◆ WHAT THE EXERCISE ASKS ◆
Turn the records below into a Markdown table with the columns Row and Line. Give each non-blank line its own numbered row, and leave out the pictures.
= = =
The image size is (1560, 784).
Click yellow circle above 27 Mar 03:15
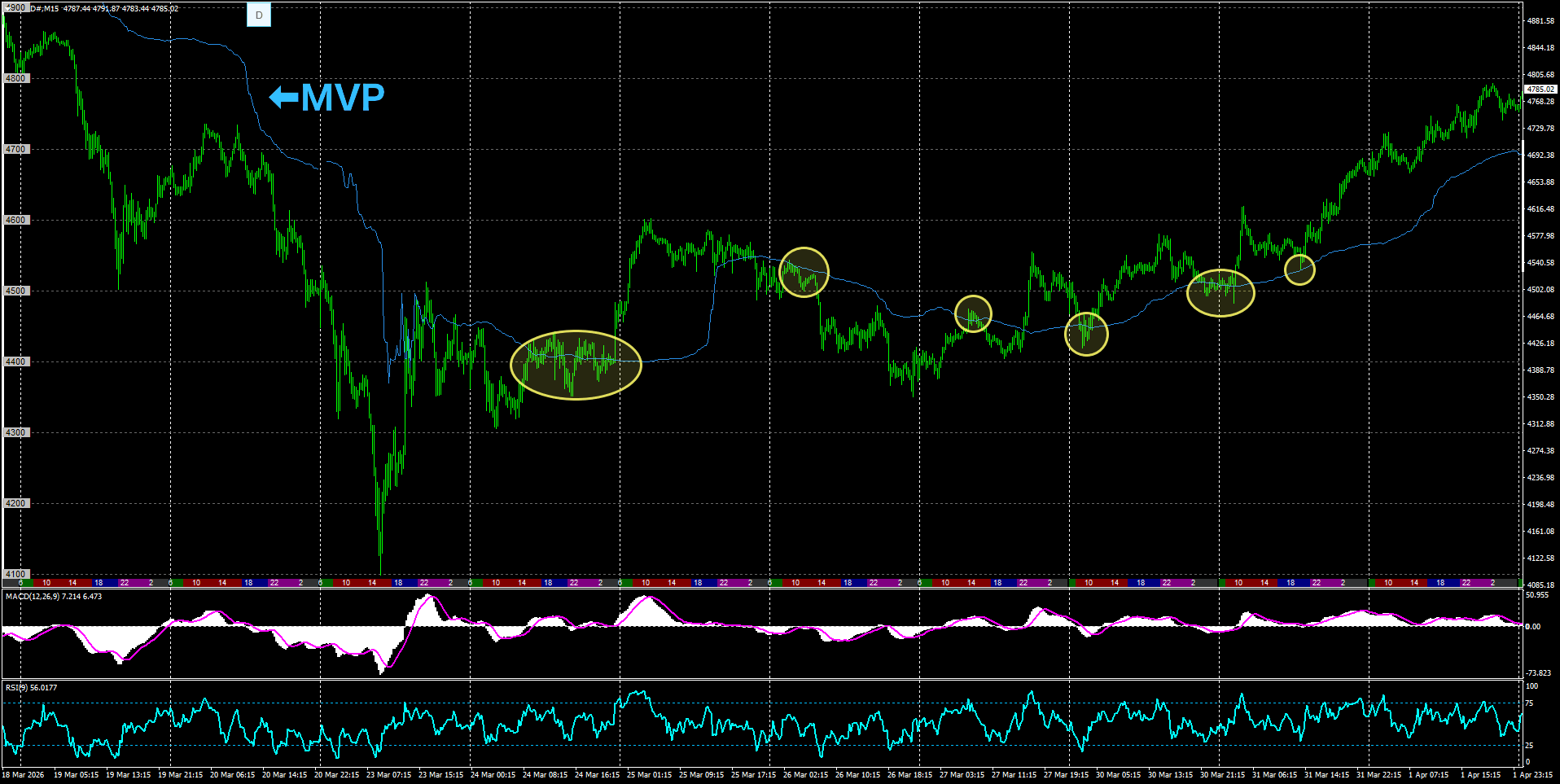973,313
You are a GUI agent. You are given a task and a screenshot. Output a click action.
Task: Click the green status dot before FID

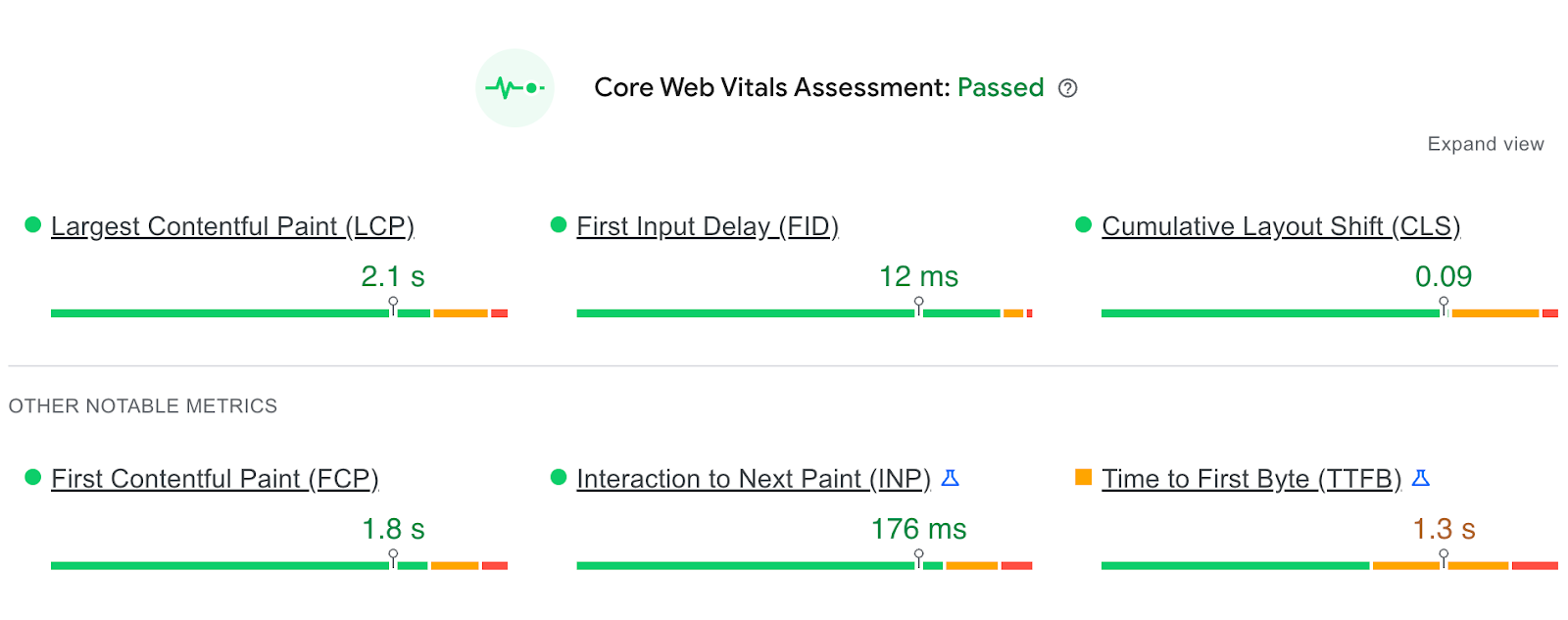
= = =
◆ EXPECTED ANSWER ◆
| Row | Line |
|---|---|
| 1 | The image size is (1560, 784). |
| 2 | Click yellow circle above 27 Mar 03:15 |
| 3 | 973,313 |
| 4 | You are a GUI agent. You are given a task and a screenshot. Output a click action. |
| 5 | Task: Click the green status dot before FID |